— TEXT PROVIDED —
Blankets and how to use them

I love to talk to people about their horse blanketing beliefs – there are dozens of different systems, and those within each system believe their way is the only way. As a gal who’s owned trail horses, show horses, outdoor horses and stabled horses, I want to share my own blanketing beliefs and de-bunk a few myths. Make sure to leave a comment below and weigh in with your own thoughts!

First off, I believe that mother nature will always give a healthy horse a warm coat for winter. When the days grows shorter, a horse’s coat grows longer and thicker. Just like certain breeds of dogs, horse’s have two layers of hair: 1) The undercoat, which consists of short, fluffy hair. The hairs serve as insulation by trapping warm air and preventing the loss of body heat. My chestnut horse’s undercoat is a soft beige colour. 2) Guard hairs, which are long, coarse hairs that move with the horse’s muscular system. These hairs shed snow and water, and they can withstand a fair amount of precipitation before soaking through.

Photo © sailingaway719 on Flickr

Photo © sailingaway719 on Flickr

If your horse is healthy, can grow a natural coat, and has shelter from wind and the elements, you probably don’t need to blanket.

If your horse is aging, cannot grow a thick coat, does have access to shelter or sweats easily during winter workouts, you will need to design a blanketing system. Here are a few types of blankets you may want to consider for your tack trunk:

Stable sheet by Schnieder's

Stable sheet by Schnieder’s

Stable Sheets
Designed to keep a horse clean in a temperate barn. Stable sheets do not contain insulation, and their fabric and construction will not stand up to pasture play.

— ACTIONS TO TAKE —
#1 From the horse blanketing text, list every kind of horse the writer has owned.
#2 In the horse blanketing text, what color is the undercoat of the writer's chestnut horse?
The lines that come next are not needed.

(Screen-element location records)
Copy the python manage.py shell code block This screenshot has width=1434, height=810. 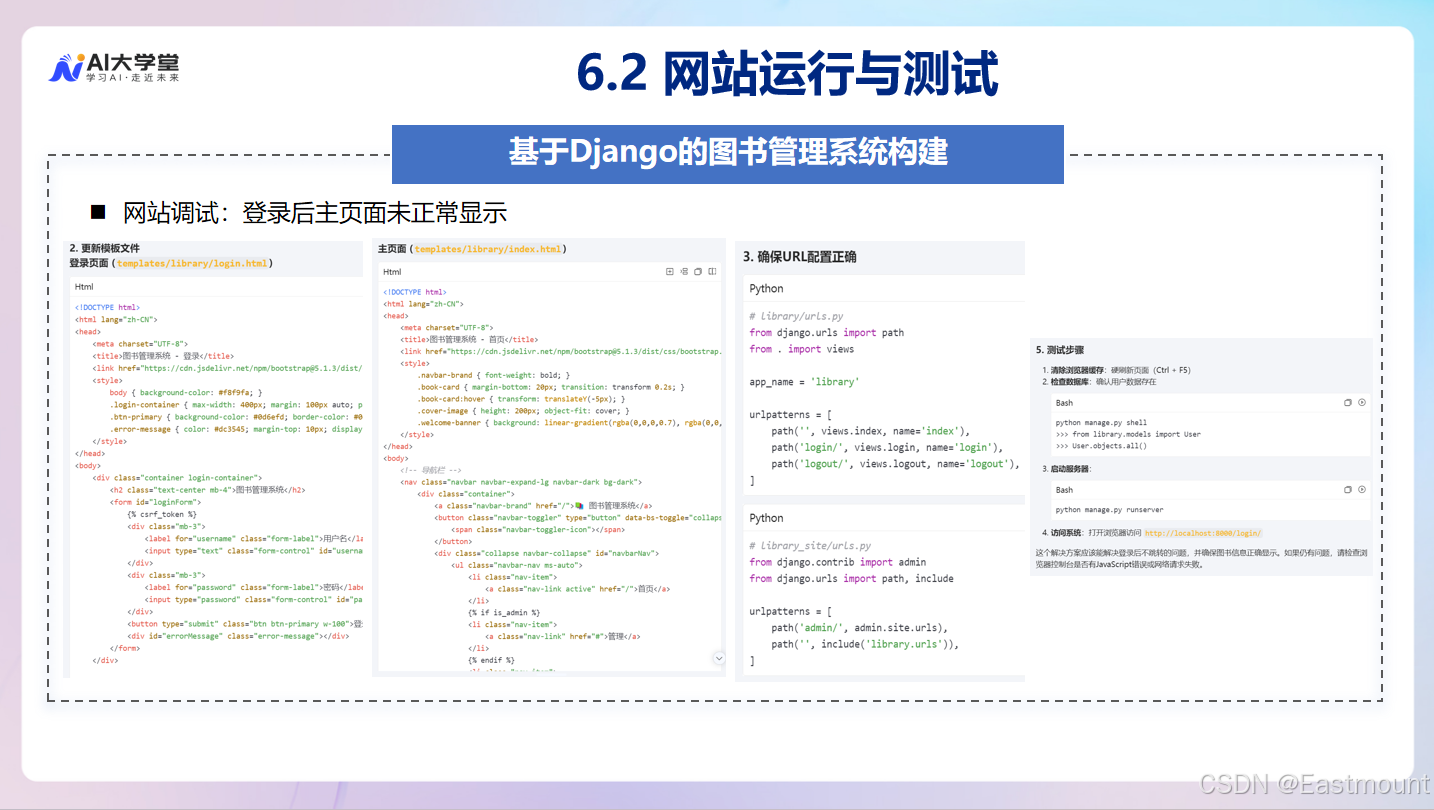pyautogui.click(x=1348, y=402)
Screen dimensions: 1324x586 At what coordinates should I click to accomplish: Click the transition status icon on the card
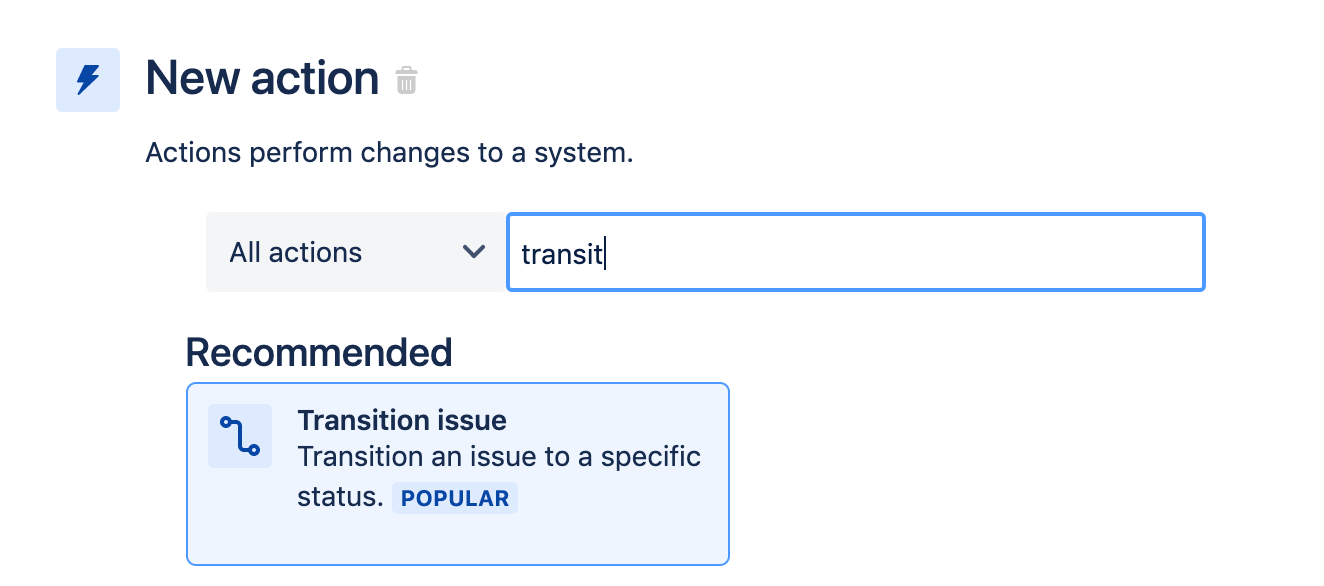click(x=239, y=435)

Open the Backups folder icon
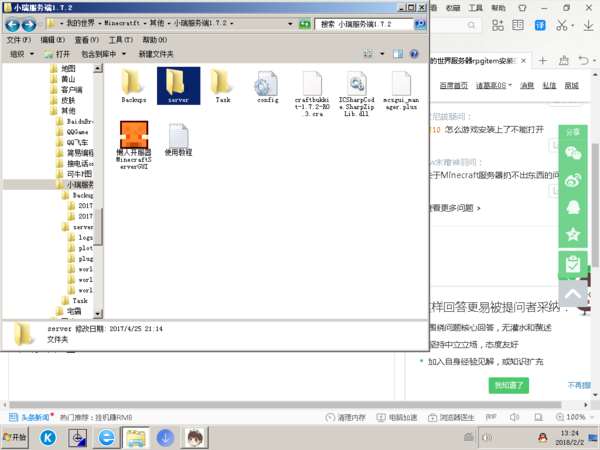(133, 84)
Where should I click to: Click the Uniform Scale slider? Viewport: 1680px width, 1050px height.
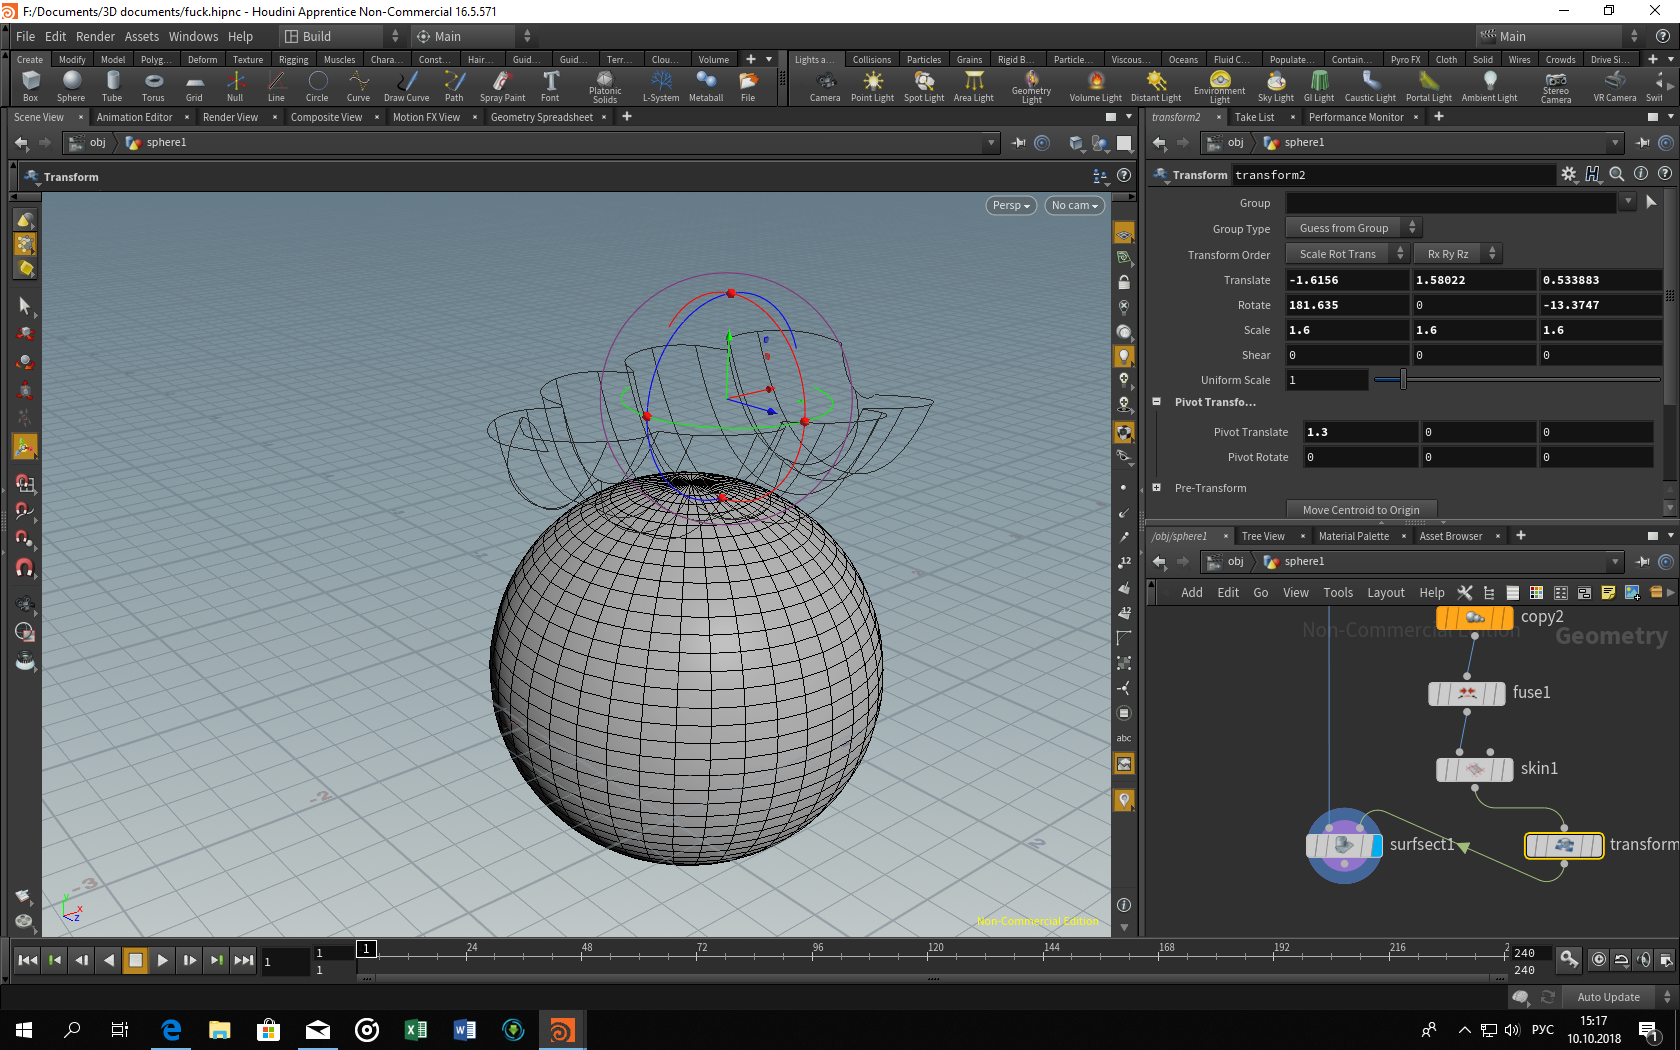pos(1403,380)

— SOLUTIONS TO THE PROBLEMS —
#1 Trail horses, show horses, outdoor horses, and stabled horses.

#2 It is a soft beige.